[Extracted records]
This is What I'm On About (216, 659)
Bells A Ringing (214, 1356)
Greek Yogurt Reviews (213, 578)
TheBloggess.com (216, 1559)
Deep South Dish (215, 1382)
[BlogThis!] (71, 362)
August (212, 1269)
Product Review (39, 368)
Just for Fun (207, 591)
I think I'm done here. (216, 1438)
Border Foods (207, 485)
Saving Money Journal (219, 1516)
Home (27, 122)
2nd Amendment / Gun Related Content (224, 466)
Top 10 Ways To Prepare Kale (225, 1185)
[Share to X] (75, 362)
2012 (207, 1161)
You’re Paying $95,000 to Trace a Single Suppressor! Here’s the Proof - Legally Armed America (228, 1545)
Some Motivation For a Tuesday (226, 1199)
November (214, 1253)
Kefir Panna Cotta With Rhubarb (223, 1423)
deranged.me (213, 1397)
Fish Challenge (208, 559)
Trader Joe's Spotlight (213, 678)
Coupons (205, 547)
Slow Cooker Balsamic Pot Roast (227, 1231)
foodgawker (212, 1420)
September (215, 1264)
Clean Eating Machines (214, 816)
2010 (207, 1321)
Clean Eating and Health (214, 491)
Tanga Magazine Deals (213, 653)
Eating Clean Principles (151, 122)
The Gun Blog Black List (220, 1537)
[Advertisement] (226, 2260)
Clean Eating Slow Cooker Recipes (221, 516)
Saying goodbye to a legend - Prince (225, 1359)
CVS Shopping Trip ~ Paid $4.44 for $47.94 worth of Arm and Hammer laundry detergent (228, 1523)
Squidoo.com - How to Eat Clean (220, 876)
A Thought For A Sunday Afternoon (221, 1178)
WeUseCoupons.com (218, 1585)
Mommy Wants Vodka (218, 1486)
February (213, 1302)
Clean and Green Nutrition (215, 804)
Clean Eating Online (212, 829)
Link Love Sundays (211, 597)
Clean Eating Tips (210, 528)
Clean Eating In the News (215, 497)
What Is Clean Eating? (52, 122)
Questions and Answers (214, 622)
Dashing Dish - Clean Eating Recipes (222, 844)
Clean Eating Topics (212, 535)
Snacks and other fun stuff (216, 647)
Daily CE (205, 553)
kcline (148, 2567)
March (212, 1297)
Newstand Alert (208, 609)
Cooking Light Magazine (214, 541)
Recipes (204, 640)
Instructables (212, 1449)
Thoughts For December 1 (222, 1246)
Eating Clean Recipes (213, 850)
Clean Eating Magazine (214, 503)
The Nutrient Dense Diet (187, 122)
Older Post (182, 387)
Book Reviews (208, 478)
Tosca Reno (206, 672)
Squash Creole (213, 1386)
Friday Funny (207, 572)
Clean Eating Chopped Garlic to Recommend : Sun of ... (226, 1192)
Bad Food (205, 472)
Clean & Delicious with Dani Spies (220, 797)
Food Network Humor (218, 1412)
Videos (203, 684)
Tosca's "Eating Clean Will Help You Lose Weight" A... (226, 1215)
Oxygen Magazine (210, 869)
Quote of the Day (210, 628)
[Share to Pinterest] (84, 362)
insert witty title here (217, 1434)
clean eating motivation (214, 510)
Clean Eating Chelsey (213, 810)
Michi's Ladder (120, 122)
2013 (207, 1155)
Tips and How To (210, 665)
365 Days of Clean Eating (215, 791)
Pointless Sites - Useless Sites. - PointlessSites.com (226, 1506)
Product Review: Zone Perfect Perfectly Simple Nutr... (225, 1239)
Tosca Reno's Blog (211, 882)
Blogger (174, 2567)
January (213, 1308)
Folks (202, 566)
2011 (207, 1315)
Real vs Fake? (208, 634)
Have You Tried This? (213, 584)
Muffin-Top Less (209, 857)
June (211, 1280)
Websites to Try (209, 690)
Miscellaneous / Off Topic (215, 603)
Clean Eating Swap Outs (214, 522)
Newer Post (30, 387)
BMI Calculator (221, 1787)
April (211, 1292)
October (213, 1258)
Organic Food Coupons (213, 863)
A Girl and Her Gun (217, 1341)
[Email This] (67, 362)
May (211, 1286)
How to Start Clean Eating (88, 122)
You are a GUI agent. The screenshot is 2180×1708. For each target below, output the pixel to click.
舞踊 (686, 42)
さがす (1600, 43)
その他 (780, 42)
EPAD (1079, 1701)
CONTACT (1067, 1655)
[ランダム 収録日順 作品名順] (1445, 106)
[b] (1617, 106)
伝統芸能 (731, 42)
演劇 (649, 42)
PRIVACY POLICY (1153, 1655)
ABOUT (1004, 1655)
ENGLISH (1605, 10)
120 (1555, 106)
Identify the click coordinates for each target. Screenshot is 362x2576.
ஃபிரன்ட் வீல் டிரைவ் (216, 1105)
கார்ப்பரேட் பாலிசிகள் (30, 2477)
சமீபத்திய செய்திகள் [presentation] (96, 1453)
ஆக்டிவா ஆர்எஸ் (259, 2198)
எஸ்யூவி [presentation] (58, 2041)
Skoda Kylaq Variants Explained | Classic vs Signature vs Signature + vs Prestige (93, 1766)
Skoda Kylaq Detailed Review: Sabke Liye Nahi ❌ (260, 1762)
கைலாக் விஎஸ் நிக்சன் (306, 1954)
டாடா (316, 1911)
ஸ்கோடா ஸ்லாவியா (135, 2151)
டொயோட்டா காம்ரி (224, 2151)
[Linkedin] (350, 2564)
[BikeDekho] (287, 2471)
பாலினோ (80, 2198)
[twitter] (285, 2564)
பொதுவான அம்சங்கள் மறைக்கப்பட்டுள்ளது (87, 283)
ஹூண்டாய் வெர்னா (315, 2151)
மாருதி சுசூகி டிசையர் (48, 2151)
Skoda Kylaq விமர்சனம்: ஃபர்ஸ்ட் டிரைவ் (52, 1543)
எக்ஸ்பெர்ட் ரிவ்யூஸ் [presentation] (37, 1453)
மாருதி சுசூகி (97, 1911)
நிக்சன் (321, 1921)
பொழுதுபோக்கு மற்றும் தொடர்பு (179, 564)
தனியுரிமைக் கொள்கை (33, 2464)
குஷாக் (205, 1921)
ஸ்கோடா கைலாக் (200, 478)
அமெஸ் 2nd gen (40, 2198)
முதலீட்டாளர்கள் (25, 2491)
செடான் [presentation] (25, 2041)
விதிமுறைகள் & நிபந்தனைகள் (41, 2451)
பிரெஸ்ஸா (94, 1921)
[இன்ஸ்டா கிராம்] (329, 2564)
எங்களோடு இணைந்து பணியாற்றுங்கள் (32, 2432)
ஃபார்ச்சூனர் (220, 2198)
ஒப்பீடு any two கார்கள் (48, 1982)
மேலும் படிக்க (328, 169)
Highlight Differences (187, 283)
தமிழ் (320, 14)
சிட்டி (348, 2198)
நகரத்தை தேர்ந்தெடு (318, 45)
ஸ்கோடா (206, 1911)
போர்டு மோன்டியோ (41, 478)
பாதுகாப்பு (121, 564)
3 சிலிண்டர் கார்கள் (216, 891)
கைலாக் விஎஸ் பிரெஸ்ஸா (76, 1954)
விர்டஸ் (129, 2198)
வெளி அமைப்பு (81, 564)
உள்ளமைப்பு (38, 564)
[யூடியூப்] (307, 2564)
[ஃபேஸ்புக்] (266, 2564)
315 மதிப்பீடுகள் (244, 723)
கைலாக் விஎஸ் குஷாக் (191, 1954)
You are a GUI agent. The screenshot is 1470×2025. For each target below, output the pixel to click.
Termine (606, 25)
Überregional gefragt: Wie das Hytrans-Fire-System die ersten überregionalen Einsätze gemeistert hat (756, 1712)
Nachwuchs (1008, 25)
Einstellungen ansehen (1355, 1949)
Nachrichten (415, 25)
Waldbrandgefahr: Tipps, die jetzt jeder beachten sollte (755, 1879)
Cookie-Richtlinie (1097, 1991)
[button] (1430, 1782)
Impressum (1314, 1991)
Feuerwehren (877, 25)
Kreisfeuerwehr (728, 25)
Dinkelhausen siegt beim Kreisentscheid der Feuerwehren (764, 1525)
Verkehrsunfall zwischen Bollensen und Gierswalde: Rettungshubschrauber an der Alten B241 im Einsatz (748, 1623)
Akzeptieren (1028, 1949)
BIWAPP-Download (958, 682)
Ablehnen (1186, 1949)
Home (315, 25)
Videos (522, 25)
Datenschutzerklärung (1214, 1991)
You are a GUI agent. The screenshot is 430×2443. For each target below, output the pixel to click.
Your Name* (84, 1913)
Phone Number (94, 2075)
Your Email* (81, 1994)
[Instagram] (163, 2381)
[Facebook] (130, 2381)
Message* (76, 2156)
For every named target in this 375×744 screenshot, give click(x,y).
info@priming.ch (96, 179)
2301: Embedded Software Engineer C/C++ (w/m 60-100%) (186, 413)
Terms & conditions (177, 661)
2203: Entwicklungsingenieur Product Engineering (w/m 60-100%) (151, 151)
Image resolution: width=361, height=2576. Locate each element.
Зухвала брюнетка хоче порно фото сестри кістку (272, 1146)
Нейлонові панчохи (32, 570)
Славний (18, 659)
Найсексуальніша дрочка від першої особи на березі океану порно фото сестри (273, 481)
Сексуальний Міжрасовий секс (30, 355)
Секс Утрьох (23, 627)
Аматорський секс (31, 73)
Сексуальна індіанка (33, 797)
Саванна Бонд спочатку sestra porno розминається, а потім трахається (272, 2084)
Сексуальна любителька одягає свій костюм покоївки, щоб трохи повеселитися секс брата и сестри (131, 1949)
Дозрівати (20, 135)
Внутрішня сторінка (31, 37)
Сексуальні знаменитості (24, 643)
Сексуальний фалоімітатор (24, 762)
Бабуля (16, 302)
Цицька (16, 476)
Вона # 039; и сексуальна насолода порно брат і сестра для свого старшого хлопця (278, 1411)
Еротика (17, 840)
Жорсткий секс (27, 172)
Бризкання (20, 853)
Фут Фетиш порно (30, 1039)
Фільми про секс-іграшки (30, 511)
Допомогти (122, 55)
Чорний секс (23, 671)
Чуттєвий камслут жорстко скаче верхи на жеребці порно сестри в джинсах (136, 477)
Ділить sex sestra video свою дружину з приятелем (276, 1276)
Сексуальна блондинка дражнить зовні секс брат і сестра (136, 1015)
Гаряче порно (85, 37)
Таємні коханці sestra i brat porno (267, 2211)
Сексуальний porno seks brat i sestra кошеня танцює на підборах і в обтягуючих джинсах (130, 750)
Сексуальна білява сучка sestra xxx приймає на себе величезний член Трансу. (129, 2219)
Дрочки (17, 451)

[YOUR OBJECTIVE] The lines above, starting at the one with "Product Review: Zone" and ending at the one with "Websites to Try (209, 690)", are the only ones to return, exactly as written.

[YOUR SOLUTION]
Product Review: Zone Perfect Perfectly Simple Nutr... (225, 1239)
Tosca Reno's Blog (211, 882)
Blogger (174, 2567)
January (213, 1308)
Folks (202, 566)
2011 (207, 1315)
Real vs Fake? (208, 634)
Have You Tried This? (213, 584)
Muffin-Top Less (209, 857)
June (211, 1280)
Websites to Try (209, 690)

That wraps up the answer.